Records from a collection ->
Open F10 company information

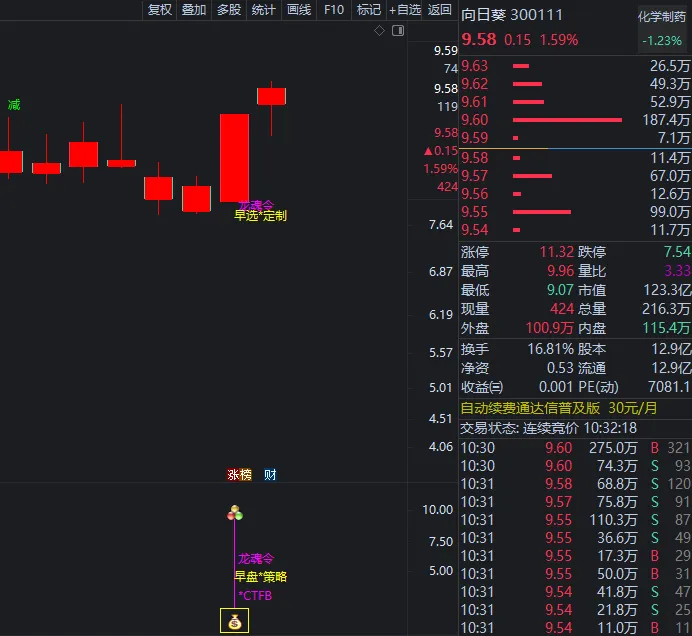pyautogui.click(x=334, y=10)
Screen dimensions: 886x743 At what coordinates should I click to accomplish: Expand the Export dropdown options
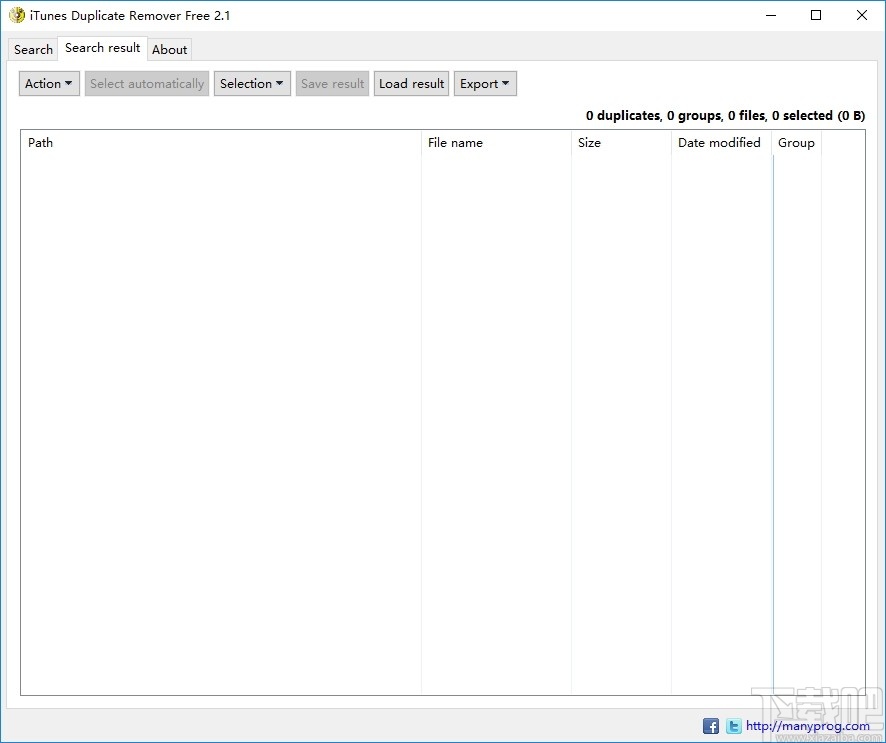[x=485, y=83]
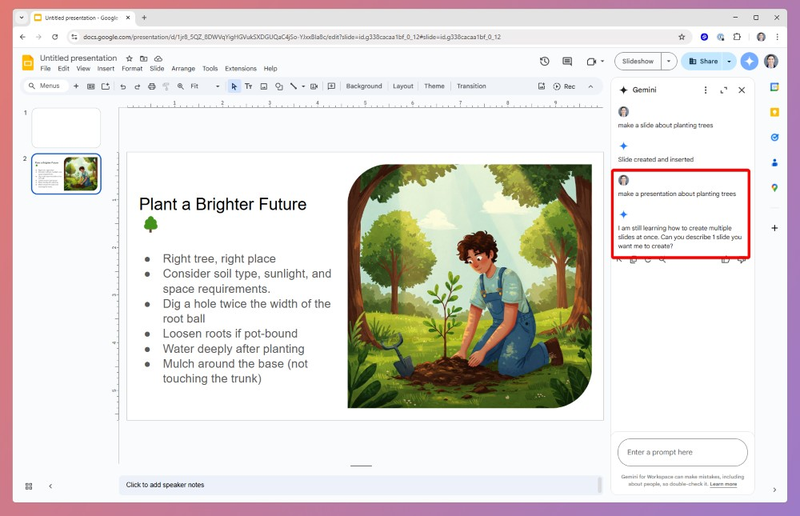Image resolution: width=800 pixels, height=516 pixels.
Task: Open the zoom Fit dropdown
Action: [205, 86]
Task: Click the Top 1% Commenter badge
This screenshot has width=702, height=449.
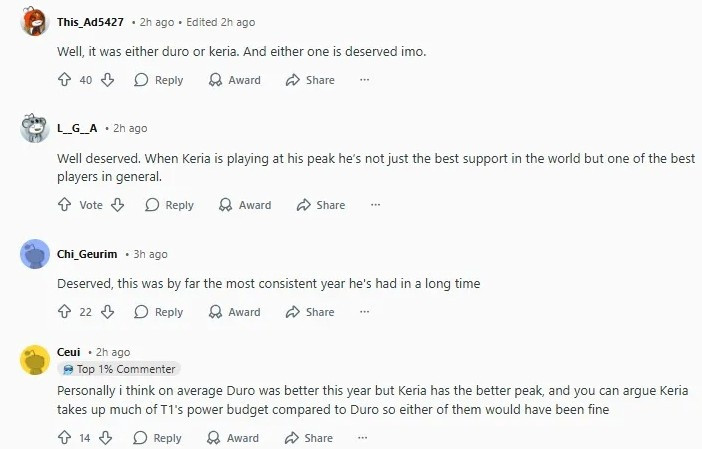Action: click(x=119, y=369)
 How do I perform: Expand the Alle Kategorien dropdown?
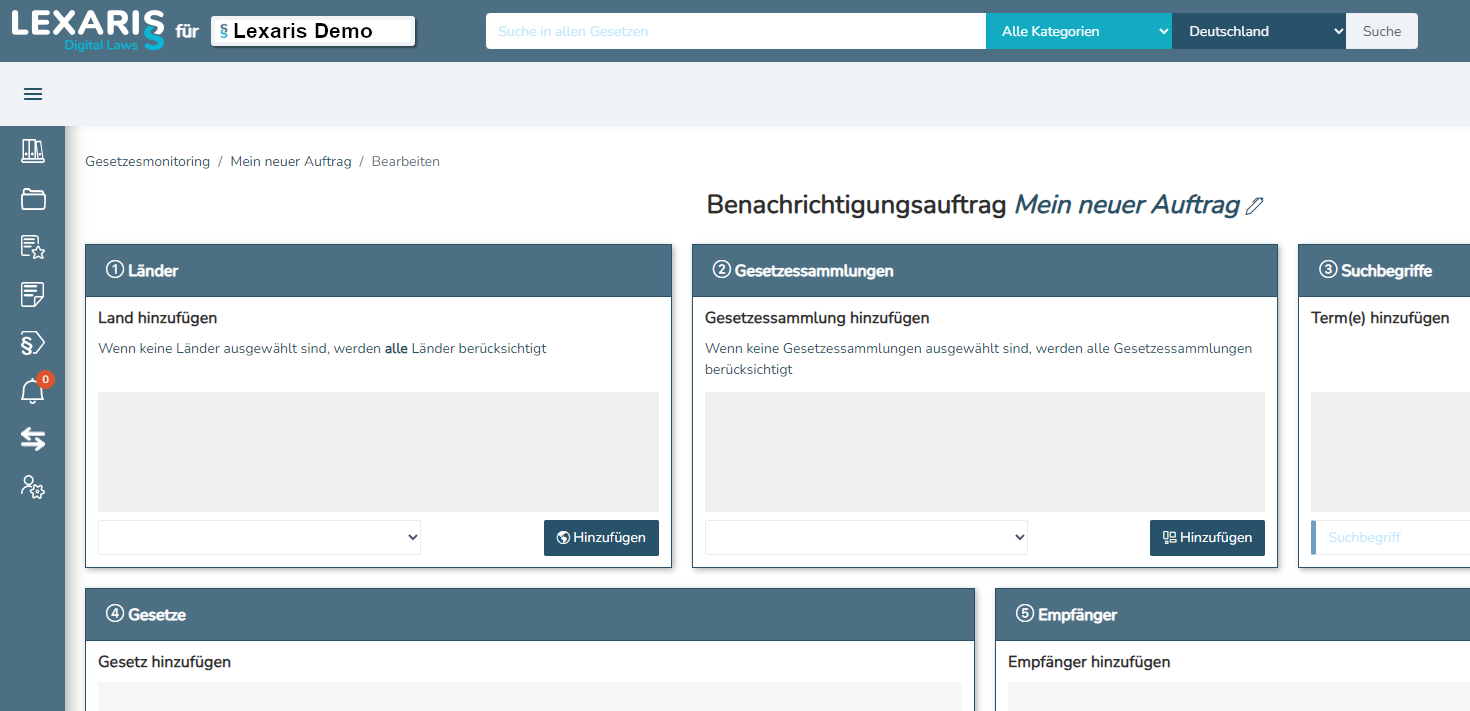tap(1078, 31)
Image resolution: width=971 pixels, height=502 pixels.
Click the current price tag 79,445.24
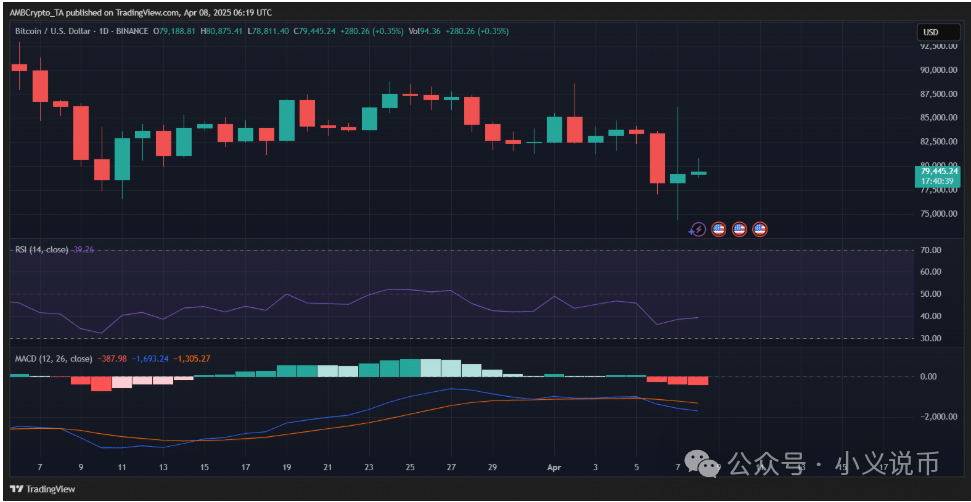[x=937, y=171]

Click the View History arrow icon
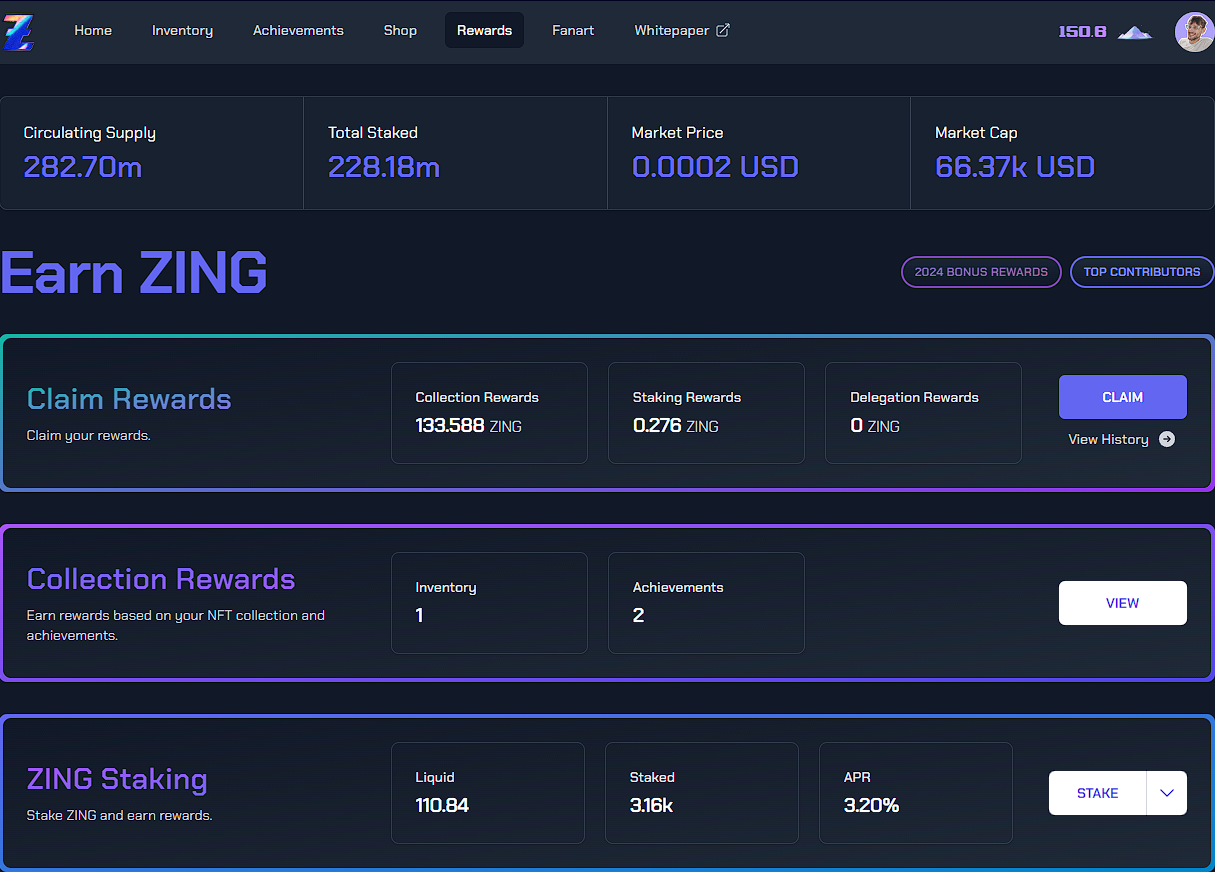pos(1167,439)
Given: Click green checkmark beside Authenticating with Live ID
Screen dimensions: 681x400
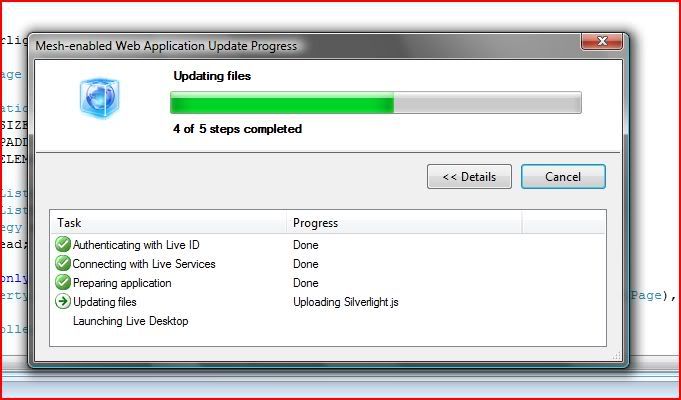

TASK DESCRIPTION -> Lay out each line of the material above as a Markdown table with two columns, Row and Line. Skip blank lines and omit the pictures.

RESULT ->
| Row | Line |
|---|---|
| 1 | Open F10 company information |
| 2 | pyautogui.click(x=334, y=10) |
| 3 | Screen dimensions: 886x743 At what coordinates should I click to accomplish: Expand the Export dropdown options |
| 4 | [x=485, y=83] |
| 5 | Image resolution: width=800 pixels, height=516 pixels. |
| 6 | Task: Open the zoom Fit dropdown |
| 7 | Action: [205, 86] |
| 8 | Task: Click the Top 1% Commenter badge |
| 9 | This screenshot has width=702, height=449. |
| 10 | Action: click(x=119, y=369) |
| 11 |  How do I perform: Expand the Alle Kategorien dropdown? |
| 12 | tap(1078, 31) |
| 13 | Image resolution: width=971 pixels, height=502 pixels. |
| 14 | Click the current price tag 79,445.24 |
| 15 | [x=937, y=171] |
| 16 | Click the View History arrow icon |
| 17 | pos(1167,439) |
| 18 | Given: Click green checkmark beside Authenticating with Live ID |
| 19 | Screen dimensions: 681x400 |